Fri, Aug 30, 2024
Visit to Oklahoma City Museum Inspires Gift
Josephine “Jodie” (Wood) Wallingford and her sister Frances (Wood) Adair took flying lessons when they were teens in 1929 at Clover Field, later to become Santa Monica Airport, in California. Jodie finished and earned her Private Pilot License, #9129 when few women learned to fly airplanes.
In October of that same year, 99 of the 117 women pilots at the time gathered at Curtiss Field on Long Island, New York, and founded the Ninety-Nines to work together supporting each other and advancing in aviation while establishing an office to track women in aviation. Jodie received a Limited Commercial rating but then “life happened” as so many of us in aviation have experienced. After marriage, a baby, and a divorce, she made the hard decision to stop flying to support her son after the death of his father.
Her only son, Frederic Messenger (Bill) Wallingford, Jr., made a visit to the Ninety-Nines museum in Oklahoma City, Oklahoma, in 2005 after Jodie passed on. He was so very proud of his mother’s accomplishments at a time when few women learned to fly and the museum and the Ninety-Nines made a lasting impression on him.

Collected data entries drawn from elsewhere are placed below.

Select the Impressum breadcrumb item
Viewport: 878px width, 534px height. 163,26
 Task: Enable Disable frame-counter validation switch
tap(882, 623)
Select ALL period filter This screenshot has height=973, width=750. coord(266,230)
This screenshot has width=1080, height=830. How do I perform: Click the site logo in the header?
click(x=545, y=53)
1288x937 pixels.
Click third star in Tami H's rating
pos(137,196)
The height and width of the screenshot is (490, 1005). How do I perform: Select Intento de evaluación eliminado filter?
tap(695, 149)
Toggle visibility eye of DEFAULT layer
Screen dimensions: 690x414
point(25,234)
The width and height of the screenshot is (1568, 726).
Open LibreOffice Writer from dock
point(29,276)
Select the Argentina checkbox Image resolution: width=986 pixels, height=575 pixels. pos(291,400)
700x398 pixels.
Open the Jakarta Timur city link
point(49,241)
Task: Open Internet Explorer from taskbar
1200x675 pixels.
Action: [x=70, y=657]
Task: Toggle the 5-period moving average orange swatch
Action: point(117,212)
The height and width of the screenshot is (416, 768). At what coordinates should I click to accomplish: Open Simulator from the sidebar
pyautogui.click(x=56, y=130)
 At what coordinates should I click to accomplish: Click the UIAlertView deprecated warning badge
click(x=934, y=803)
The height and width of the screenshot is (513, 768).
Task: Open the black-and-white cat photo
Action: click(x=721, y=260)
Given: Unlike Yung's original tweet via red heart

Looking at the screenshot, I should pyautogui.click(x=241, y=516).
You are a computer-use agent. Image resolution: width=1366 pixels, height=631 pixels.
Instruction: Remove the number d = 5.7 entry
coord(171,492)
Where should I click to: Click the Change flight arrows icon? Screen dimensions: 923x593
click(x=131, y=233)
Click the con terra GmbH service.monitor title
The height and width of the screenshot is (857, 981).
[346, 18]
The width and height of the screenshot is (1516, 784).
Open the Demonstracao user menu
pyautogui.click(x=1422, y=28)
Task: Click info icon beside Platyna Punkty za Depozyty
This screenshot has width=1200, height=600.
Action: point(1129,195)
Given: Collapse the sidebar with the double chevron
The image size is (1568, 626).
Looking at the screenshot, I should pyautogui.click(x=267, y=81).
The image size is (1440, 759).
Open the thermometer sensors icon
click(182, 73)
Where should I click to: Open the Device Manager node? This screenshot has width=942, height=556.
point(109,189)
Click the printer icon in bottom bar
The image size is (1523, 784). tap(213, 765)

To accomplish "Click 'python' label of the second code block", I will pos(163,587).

So inspired was he by the museum’s collection of source materials about women in aviation and aerospace such as photographs, archival records, biographical files, personal memorabilia, books, films, and oral histories that he decided to make a generous donation to the museum for the establishment of an endowment fund.
The fund is to be used to further the Ninety-Nines mission to help women gain independence through providing scholarships.